This was definitely a difficult challenge for me. I am not used to being in front of the lens and not particularly enthusiastic about “selfies”. The word annoys me enough let alone the actual act of taking a self portrait. It was a wake up call though to realize that since November I have only managed to be in two pictures with my son and so this challenge arrived at the perfect time for me.
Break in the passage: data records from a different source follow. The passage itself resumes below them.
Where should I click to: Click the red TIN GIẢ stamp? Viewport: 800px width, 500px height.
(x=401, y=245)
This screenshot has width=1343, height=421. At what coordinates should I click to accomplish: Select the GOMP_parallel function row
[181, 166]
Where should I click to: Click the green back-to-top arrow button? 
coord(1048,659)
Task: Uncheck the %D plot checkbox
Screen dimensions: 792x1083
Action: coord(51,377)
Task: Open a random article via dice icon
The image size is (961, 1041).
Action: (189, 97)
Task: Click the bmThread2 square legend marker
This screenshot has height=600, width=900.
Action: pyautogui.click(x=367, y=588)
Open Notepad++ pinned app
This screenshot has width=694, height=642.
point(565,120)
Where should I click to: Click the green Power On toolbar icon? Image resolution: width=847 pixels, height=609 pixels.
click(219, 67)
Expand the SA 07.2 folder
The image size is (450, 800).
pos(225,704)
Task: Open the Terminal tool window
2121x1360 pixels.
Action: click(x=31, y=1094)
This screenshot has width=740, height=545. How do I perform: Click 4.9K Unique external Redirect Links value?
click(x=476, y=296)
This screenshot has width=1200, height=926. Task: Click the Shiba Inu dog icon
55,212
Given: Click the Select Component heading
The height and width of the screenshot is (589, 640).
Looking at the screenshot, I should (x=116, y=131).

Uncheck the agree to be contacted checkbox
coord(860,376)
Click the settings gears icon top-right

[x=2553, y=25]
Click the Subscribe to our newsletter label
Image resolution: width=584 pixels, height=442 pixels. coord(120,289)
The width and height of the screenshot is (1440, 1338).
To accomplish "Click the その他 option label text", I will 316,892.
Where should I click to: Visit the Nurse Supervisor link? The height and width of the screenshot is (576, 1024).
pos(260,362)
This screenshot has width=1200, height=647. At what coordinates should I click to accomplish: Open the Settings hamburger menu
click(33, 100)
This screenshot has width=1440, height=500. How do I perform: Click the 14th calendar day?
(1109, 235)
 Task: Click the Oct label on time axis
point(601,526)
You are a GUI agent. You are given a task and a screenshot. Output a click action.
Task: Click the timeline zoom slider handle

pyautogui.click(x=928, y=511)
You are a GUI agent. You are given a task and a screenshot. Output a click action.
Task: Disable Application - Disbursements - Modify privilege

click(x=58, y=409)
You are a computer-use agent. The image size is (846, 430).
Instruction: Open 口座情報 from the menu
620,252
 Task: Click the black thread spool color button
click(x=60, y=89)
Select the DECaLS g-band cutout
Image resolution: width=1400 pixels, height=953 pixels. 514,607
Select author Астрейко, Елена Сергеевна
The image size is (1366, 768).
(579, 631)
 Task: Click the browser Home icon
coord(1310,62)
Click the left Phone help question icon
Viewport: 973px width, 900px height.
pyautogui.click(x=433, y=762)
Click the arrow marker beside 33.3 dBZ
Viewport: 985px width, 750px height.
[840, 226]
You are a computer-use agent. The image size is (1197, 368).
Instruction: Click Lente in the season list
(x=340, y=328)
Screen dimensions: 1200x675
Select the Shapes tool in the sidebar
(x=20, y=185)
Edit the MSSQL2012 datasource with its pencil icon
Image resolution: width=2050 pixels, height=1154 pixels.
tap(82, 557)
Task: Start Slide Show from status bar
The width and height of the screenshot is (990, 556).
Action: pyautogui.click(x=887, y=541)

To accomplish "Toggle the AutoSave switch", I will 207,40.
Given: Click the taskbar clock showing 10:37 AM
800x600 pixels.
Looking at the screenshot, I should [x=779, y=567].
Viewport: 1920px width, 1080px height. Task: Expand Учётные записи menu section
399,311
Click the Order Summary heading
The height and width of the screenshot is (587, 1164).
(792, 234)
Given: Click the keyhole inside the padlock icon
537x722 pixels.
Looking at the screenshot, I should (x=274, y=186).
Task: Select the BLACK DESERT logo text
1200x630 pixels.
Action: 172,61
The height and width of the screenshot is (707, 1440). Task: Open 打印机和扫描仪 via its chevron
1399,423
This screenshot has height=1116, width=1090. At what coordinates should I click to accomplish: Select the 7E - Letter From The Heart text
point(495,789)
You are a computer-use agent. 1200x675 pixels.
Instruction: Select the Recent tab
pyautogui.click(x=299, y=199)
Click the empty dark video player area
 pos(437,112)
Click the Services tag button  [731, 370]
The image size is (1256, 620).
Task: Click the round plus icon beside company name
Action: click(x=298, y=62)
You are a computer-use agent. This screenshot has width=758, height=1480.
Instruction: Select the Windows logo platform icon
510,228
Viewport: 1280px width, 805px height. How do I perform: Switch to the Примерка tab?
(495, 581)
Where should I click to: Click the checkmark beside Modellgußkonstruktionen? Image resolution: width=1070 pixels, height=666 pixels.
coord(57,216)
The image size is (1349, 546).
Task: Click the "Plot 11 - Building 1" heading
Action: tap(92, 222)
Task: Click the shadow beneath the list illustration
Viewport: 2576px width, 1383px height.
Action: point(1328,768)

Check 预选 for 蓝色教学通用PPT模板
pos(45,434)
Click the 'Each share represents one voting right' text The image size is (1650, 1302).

At the beginning of the challenge, I placed thought and time into each snapshot and worried about lighting, posing, backgrounds, etc. As the challenge progressed, I became less focused on all that jazz and just concerned with getting a snapshot in each day. It started to feel like a chore. I didn’t want to quit though so I persevered and continued capturing a glimpse into my life. I no longer cared if it was a snapshot of my leg, my foot, my t-shirt, my face, my hair….it just didn’t matter as long as it was done each day. The less I focused on the details of each picture the more comfortable I actually became in front of the camera. Essentially, I achieved my goal. I became comfortable enough in front of the lens that I was able to capture some sweet moments with babypants that otherwise would have gone undocumented. It was a win-win.
Well, it was almost a win-win because in fact there is at least one noted consequence to all of this picture taking. When all was said and done, I felt like I had an instagram hangover. I have since had to put the camera down for a bit and find some space and breathing room between me and the camera. Like any good hangover though, I am beginning to believe that the hair of the dog is just the right cure and I may need another challenge!!
Are you a selfie addict? Have you done a selfie challenge? Camera shy like me? Spill the beans.